Le procureur du Roi qui est chargé de diriger l’enquête va qualifier les faits et choisir les réponses pénales à apporter. Parmi celles-ci :   

  • L’admonestation : Il s’agit d’un rappel à la loi. Dans certaines situations, un simple courrier du procureur du Roi peut suffire à mettre fin au harcèlement. Dans d’autres cas, l’auteur peut être privé de liberté quelques heures puis auditionné devant le magistrat de garde. Il peut ensuite est remis en liberté sous condition.  

  • La transaction pénale : Elle permet à l’auteur présumé de mettre fin aux poursuites en s'acquittant d'une somme d'argent. Si l’auteur ne l’accepte pas, il est renvoyé devant le tribunal correctionnel. 

  • La médiation pénale : Elle consiste en une rencontre entre le harceleur et la victime. À la suite de la médiation, l’auteur peut par exemple être contraint à effectuer des travaux d’intérêt général, des formations, un suivi médical ou psychologique, etc. Dans ce cas, l’objectif est d'agir sur la cause de la délinquance et sur l’indemnisation de la victime. Si ces mesures ne sont pas respectées, le harceleur sera cité directement devant le tribunal correctionnel. 

  • Les sanctions pénales : Les peines principales sont la privation de liberté, l’emprisonnement, la réclusion et/ou une amende. Le harcèlement peut également être sanctionné par des peines de travail ou de probation autonome. Concrètement en cas de harcèlement moral, les peines s’élèvent de 15jours à 2ans de prison et peuvent être assorties d’une amende de 50 à 300€. Ces peines peuvent être doublées. En matière de harcèlement téléphonique, les peines s’élèvent de 15jours à 2ans de prison et/ou amende de 20 à 300. Elles peuvent être alourdies en fonction des circonstances aggravantes si la victime est une personne vulnérable ou si le mobile est homophobe ou racial. 

  • Des peines accessoirespeuvent aussi s’ajouter. Par exemple : la confiscation du smartphone ou de l’ordinateur qui a servi à commettre l’infraction. 

  • L’Interdiction des droits civils et politiques  

  • Les dommages et intérêts 

Vous êtes victime de harcèlement au sein de l’UNamur ?

L’Université a mis en place une série de mesures pour lutter contre le harcèlement et accompagner les victimes.  

  • L’étudiant encourt des sanctions disciplinaires, pouvant aller jusqu’au renvoi définitif, selon ce que prévoit le Code de bonne conduite de l’étudiant de l’UNamur. 

  • Le règlement de travail, qui s’appuie sur la législation en vigueur, prévoit des sanctions pour les auteurs reconnus de faits de harcèlement ou de violence verbale ou comportementale. 

  • Le PHarE: un guichet d’accueil et daccompagnement pour les étudiants victimes ou témoins de faits de violence, dagressions ou de harcèlement vient d’être mis en place.

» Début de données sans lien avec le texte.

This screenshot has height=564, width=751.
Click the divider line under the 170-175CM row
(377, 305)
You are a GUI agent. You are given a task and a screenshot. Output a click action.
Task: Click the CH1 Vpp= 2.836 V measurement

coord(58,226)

Cet accompagnement peut être psychologique, médical ou encore administratif. Le PHarE est accessible via une adresse mail phare@unamur.be et le numéro de téléphone081/72 5757 

  • Soutien psychologique : une aide psychologique personnalisée peut aussi être apportée aux victimes (Cellule médico-psychologique cmp@unamur.be) 

Comment prévenir le harcèlement ?

Maurine Martin, étudiante en Droit, a créé avec d’autres étudiants, un site de prévention « CyberHarcel-stop », présenté sous forme de serious game. Le visiteur y est invité à se mettre dans la peau du harceleur. Cinq scénarios lui sont proposés. À la fin de son parcours, il passe devant un juge qui lui explique les conséquences de son comportement. Un quizz apporte des éléments théoriques sur le harcèlement avec un renvoi vers des sources et des numéros de contact pour se confier. Le site est préventif aussi bien pour les victimes qui ne savent pas qu’elles sont harcelées, que pour les harceleurs qui ne savent pas qu’ils harcèlent.